Honestly, I wasn’t even thinking about that, but now it’s just one more thing we have to hide. That we were so horny we ordered dessert first (crispy, beautifully flaky caramel apple empanadas) and skipped dinner entirely, driving straight back to his place. The second date was a do-over of the first because I actually did want to eat at that taqueria and was dying for their traditional rope vieja and the decidedly not traditional caramel apple empanadas again, but it still ended up back at his place. What was that phrase? All roads lead to your lover’s bed?

It took the third date for us to agree to see each other again, sometimes maybe even with clothes. We might never have gotten to the fourth if we hadn’t agreed that keeping our respective parents out of our love lives (and thereby far the fuck away from each other) was the only way this could ever work.

And now Neil wants to go back on that.

He takes my hesitation to push his case. “And you’re always telling me that your aji won’t stop bugging you about that matchmaking thingy.”

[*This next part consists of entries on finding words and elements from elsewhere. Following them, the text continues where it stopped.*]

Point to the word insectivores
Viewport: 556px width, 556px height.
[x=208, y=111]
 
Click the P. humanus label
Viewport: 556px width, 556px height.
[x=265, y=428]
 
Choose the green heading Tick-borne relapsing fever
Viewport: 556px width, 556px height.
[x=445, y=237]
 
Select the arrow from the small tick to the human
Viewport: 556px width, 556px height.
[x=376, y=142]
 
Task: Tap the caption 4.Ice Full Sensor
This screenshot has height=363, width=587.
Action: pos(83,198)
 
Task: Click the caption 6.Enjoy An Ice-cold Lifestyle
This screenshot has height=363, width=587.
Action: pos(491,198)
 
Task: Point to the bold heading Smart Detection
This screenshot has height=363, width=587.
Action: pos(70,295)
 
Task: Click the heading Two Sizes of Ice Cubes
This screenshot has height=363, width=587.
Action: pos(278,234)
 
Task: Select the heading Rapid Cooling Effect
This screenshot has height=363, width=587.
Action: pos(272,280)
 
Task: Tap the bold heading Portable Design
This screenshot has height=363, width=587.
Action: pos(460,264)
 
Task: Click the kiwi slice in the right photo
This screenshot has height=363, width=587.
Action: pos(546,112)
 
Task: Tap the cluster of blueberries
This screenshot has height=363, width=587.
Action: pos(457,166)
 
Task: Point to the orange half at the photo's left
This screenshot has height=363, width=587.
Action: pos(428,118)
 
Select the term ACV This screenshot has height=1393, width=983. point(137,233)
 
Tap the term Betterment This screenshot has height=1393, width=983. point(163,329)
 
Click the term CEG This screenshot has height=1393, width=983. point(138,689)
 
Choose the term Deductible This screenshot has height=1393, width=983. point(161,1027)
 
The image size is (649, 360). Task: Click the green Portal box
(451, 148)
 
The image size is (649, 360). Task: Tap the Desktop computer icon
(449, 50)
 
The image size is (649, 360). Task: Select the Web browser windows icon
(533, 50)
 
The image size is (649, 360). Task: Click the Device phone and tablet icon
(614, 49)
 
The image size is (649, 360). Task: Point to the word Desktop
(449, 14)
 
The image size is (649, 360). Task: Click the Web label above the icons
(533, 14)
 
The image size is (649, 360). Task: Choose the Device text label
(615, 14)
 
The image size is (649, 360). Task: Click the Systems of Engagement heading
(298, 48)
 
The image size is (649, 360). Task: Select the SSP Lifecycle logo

That thingy is MyShaadi.com, the number one matrimonial website not only in India, but even for Indians living abroad. And ever since I turned twenty-five last year, it’s the number one topic of conversation for my very traditional, marriage-minded grandmother.

Which also means it’s the number one pain in my ass every time I go home, which, according to Aji, isn’t even close to often enough since they’re only an hour away.

“Shit.” On reflex, Neil swipes his unused mug, brings it to his lips like he’s going to gulp it down, then laughs, embarrassed, when he remembers it’s empty. “I’m so late.”

I can guess what’s coming next. It’s like clockwork.

Neil has the habit of pushing a conversation to the half step right before it turns into a fight, then turning tail before it gets serious enough for me to yell at him. He gets to go to work and do whatever data engineers at tech firms do, turning off his home brain and sinking into work-brain seamlessly.

Neil will get over this the second he’s out the door. Me? I can’t do that. I’ll be on a low simmer all day.

I try to never work when I’m angry or upset, not when power tools are involved. That was the first rule of carpentry my dad taught me. So there goes the plan to go to my parents’ place to use Dad’s band saw. A recent end table I’d thrifted from Lucky Dog Luke’s antique mall needed new curved legs I’d hoped to start work on today, but with Neil on my mind—and not in a good way—it looks like the day’s agenda has gone up in smoke.

I hate it when that happens; a sense of wrongness is going to follow me all day. No matter what I accomplish today, it’s never going to be how it was supposed to.

He comes toward me with an apologetic let’s-make-up smile. Another corner-of-the-eye kiss, a shivery “Promise me you’ll think about it?” in my ear, and then he’s gone.

I scrunch my nose. I wish I’d told him that he applies his aftershave like an overzealous middle schooler.

But most of all, I really wish I’d missed his phone call with his mother.